[Items from a dataset]
################

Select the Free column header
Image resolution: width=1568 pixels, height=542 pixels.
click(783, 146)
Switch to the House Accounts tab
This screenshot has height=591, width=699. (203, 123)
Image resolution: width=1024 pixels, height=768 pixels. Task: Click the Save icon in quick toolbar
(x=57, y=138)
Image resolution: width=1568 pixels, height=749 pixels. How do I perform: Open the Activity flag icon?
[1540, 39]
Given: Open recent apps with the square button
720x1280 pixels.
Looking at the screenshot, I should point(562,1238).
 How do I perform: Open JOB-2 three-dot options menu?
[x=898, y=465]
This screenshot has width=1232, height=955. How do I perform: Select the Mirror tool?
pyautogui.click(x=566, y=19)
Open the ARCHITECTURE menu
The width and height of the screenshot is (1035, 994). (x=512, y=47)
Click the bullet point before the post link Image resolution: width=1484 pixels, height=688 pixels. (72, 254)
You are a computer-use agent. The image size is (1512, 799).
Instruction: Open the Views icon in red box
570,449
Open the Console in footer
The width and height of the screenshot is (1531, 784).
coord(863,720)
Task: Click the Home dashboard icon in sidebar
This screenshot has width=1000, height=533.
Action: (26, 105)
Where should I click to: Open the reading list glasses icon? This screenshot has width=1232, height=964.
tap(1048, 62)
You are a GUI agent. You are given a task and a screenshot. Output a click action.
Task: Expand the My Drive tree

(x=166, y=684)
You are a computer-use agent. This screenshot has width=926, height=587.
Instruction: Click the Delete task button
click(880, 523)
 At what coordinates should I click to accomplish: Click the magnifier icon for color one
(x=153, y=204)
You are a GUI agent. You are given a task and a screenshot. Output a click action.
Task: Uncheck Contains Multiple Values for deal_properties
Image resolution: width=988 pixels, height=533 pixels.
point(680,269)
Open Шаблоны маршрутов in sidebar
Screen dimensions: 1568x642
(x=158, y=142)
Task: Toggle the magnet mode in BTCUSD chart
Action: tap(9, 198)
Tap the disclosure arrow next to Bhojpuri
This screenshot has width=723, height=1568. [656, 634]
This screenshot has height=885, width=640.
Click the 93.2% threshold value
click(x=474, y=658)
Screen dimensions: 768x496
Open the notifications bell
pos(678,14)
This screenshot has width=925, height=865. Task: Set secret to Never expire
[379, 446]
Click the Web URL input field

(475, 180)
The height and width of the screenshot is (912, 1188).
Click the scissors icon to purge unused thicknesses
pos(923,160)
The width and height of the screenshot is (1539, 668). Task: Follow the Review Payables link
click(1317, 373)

################

[Description of the task]:
Go through the data above and find the lines with the word "computer". Copy each of those lines.

[Solution]:
You are a computer-use agent. The image size is (1512, 799).
You are a computer-use agent. This screenshot has width=926, height=587.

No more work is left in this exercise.